■ **Exercise goal**
Repeat exactly the lines of the entries below from the one with "This screenshot has width=749, height=553." through the one with "Open the Moje finanse menu", both ends included, and nothing else.

■ **Input**
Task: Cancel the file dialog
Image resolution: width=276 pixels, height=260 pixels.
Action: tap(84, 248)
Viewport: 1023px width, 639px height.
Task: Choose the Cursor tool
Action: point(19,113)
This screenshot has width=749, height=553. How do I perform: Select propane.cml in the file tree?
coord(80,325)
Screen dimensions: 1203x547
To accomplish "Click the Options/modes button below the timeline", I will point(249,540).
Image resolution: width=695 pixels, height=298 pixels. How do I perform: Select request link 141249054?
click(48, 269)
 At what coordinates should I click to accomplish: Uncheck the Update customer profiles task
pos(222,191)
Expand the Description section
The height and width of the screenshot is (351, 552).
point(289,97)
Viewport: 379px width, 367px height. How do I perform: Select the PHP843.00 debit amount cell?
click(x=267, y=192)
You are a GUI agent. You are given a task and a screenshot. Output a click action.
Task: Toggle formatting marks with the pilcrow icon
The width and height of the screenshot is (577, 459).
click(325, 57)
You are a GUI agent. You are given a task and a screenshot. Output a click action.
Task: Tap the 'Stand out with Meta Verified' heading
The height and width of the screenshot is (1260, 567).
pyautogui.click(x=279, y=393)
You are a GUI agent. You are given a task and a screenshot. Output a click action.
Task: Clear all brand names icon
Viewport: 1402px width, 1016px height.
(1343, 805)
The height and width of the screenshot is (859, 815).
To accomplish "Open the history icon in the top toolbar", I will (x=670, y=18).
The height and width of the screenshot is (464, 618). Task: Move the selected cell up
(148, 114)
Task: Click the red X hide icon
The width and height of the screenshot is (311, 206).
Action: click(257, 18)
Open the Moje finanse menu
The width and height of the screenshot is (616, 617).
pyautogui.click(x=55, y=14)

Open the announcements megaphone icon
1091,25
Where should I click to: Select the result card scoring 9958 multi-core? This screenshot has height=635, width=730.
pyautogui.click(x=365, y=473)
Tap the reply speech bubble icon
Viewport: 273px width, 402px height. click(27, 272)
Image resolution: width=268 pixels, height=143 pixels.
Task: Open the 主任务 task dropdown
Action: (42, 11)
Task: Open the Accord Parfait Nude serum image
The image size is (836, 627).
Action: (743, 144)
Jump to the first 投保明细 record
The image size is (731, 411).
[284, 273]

■ **Output**
This screenshot has width=749, height=553. How do I perform: Select propane.cml in the file tree?
coord(80,325)
Screen dimensions: 1203x547
To accomplish "Click the Options/modes button below the timeline", I will point(249,540).
Image resolution: width=695 pixels, height=298 pixels. How do I perform: Select request link 141249054?
click(48, 269)
 At what coordinates should I click to accomplish: Uncheck the Update customer profiles task
pos(222,191)
Expand the Description section
The height and width of the screenshot is (351, 552).
point(289,97)
Viewport: 379px width, 367px height. How do I perform: Select the PHP843.00 debit amount cell?
click(x=267, y=192)
You are a GUI agent. You are given a task and a screenshot. Output a click action.
Task: Toggle formatting marks with the pilcrow icon
The width and height of the screenshot is (577, 459).
click(325, 57)
You are a GUI agent. You are given a task and a screenshot. Output a click action.
Task: Tap the 'Stand out with Meta Verified' heading
The height and width of the screenshot is (1260, 567).
pyautogui.click(x=279, y=393)
You are a GUI agent. You are given a task and a screenshot. Output a click action.
Task: Clear all brand names icon
Viewport: 1402px width, 1016px height.
(1343, 805)
The height and width of the screenshot is (859, 815).
To accomplish "Open the history icon in the top toolbar", I will (x=670, y=18).
The height and width of the screenshot is (464, 618). Task: Move the selected cell up
(148, 114)
Task: Click the red X hide icon
The width and height of the screenshot is (311, 206).
Action: click(257, 18)
Open the Moje finanse menu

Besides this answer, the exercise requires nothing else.